Mayerling, The Royal Ballet Review 4*

Mayerling, The Royal Ballet Review 4*

Mayerling, Sir Kenneth MacMillan’s darkest three-Act ballet, relives the events around the tragedy that shook the Habsburg empire

This article was first published on London Unattache

Few choreographers have the skill to probe the darkness of the human soul like Kenneth MacMillan, and few, if any, works in his extensive oeuvre probe it quite so disturbingly as his Mayerling, created in 1978 for The Royal Ballet.  MacMillan’s three-Act reading of the events leading to the presumed murder/suicide pact between Crown Prince Rudolf, heir to the Austro-Hungarian empire, and his young mistress Mary Vetsera at the hunting lodge of Mayerling, offers an unflinching probe into the complexities, political machinations and corruption of the Habsburg court at the tail end of the 19th century, focused on the central figure of Prince Rudolf.

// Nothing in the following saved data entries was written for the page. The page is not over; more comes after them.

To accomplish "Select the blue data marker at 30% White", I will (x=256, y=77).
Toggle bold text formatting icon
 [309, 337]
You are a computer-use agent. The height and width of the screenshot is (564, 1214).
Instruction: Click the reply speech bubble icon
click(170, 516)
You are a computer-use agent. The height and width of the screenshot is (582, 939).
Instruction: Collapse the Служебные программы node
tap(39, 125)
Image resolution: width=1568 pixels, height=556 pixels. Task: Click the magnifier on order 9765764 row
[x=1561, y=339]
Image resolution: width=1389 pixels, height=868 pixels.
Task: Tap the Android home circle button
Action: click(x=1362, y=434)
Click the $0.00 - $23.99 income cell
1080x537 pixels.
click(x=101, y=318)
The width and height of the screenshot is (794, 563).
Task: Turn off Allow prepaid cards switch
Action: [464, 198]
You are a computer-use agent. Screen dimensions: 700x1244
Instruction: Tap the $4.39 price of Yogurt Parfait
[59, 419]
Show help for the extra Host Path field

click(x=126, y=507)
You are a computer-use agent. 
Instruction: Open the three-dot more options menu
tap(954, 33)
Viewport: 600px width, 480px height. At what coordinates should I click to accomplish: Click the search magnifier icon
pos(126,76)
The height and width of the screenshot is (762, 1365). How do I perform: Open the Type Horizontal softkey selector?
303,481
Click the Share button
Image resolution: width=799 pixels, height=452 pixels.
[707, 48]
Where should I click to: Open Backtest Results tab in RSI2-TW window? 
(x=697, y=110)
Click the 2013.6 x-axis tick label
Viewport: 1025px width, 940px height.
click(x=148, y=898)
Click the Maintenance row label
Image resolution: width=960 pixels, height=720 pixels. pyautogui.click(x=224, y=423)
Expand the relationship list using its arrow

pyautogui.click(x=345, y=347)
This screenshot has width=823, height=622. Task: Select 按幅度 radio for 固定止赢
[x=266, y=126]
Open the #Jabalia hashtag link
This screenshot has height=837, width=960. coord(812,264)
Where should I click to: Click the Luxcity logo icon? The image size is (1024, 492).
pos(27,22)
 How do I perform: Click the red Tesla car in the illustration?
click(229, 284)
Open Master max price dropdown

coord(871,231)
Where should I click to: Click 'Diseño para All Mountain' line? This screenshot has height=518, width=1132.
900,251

Mayerling is now back at Covent Garden in an extended run staged by Laura Morera, in her day a memorable Mary Vetsera, that gives a roster of the Royal Ballet’s new and experienced casts an opportunity to inhabit a series of complex, demanding – draining even – characters in the repertoire.

On opening night principal Matthew Ball danced Rudolf as a deeply unhappy, drug-addicted, ever more deranged man, fascinated with death and capable of heart-breaking helplessness side by side with appalling cruelty and recklessness.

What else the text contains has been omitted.